The sports world seems to be revolving around Owens, and the media has done nothing to dispel that notion. If anything, the constant coverage, the columns castigating him and the overwhelming analysis has enhanced it. There are only so many stories, so many columns, so many ways of dissecting the situation. Except for the brilliant mind who is comparing it to an MTV show.
"But I really want one daddy, I will never settle for anything less than a new Range Rover." - Ava from "My Super Sweet 16."
"My attitude is not going to change ... As far as me going into camp and changing, nothing's going to change. I will not go out and try to be somebody I'm not." - Owens.
Ahh, young Ava. She freaked out about the possibility of not getting the new Range Rover she wanted. She had a caniption about the even scarier possibility of getting a used Range Rover to which she replied, "Used? Ewwwww."
To prove her point to her parents, she runs away to a resort with her friends for a weekend. The best part is when she tries to buy some designer shoes and purse and finds out that her parents cancelled her credit cards. She cries that the whole world is against her.

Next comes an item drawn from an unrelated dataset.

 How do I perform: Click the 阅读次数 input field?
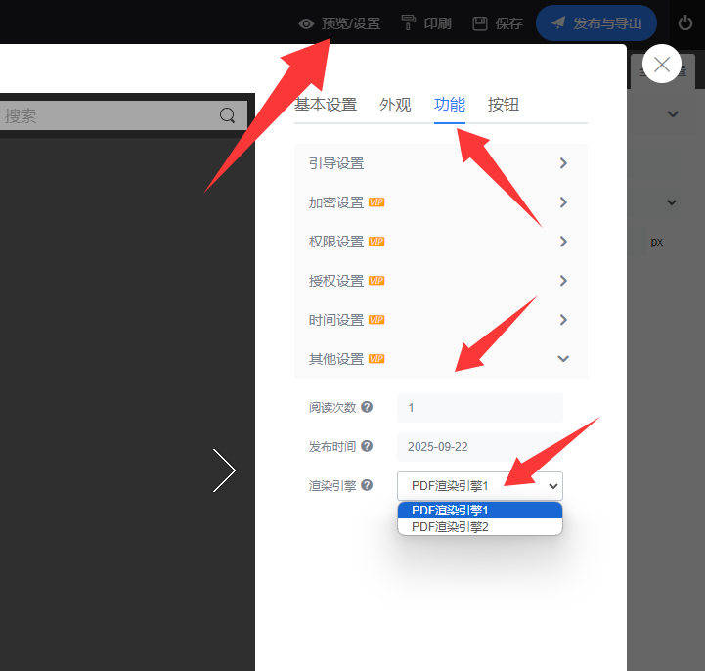479,408
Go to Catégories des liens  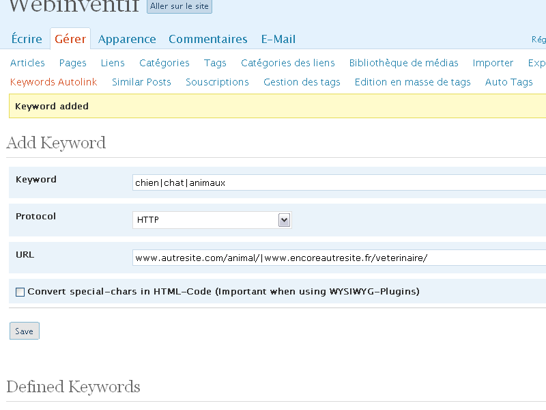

T.O. made it through about three days of camp. He was hurt after one day and couldn't participate. He was then asked to leave for a week because he freaked out after head coach Andy Reid confronted him about skipping a team autograph session and told him to shut up in the ensuing conversation.
"Everybody knows (Reid) is a controlling guy. He wants to be the main guy," Owens told reporters. Well, Terrell, he is the main guy. That whole head coach title makes him the main guy. And he did the right thing by sending you home to your room.

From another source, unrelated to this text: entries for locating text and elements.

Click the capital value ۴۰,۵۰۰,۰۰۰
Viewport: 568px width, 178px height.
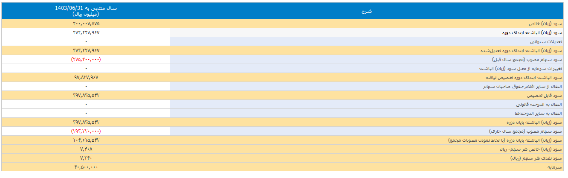coord(86,167)
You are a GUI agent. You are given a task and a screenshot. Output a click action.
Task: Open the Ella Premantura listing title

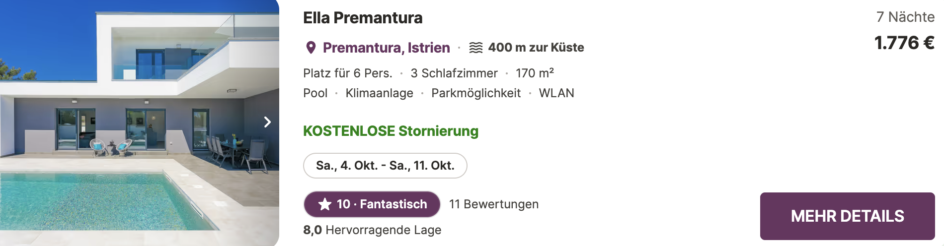(363, 18)
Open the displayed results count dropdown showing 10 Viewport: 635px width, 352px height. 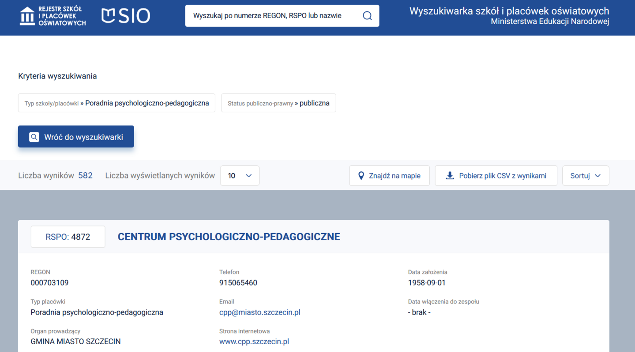click(x=240, y=176)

"A lot of people don't like me because I'm a b****. But a lot of people would like to be me because I'm blessed." - Sophie.
"At the end of the day, I don't have to worry about what people think of me, whether they hate me or not. People hated on Jesus. They threw stones at him and tried to kill him, so how can I complain or worry about what other people think." - Terrell Owens.
Back to Sophie. At least she realizes what she is and admits it. She believes people want to be her because she is rich, not blessed. In that syntax, blessed means rich, don't kid yourself. A quick observation, Sophie weighs almost as much as T.O. despite standing a foot shorter than him. I don't think people want to be like that.
It gets worse. We've got T.O. comparing himself to Jesus. I don't even know where to begin. I can handle T.O. saying he's one of the best receivers in the NFL and comparing his contract to other top receivers, but comparing himself to Jesus? The last channel button on my remote no longer works because I threw it through the TV.
Talk about two people who have slightly inflated perceptions of themselves. Everyone wants to be like Sophie, except for T.O. who is too busy being like Jesus.
But there are so many more similarities. You could compare Reid to one of those rich dads that just has to shake his head at what he's gotten himself into. You could compare Owens and McNabb to Jacqueline and Lauren, who throw their party together but end up just trying to one up the other.
But my favorite will always be Sophie, who summed up both her and Owens' attitudes best saying, "I'm not a diva. I'm a star."
I think I'm going to throw up. Suddenly, the kids on "Laguna Beach" seem normal.
Too much more of this and my favorite button on the remote will be the off button.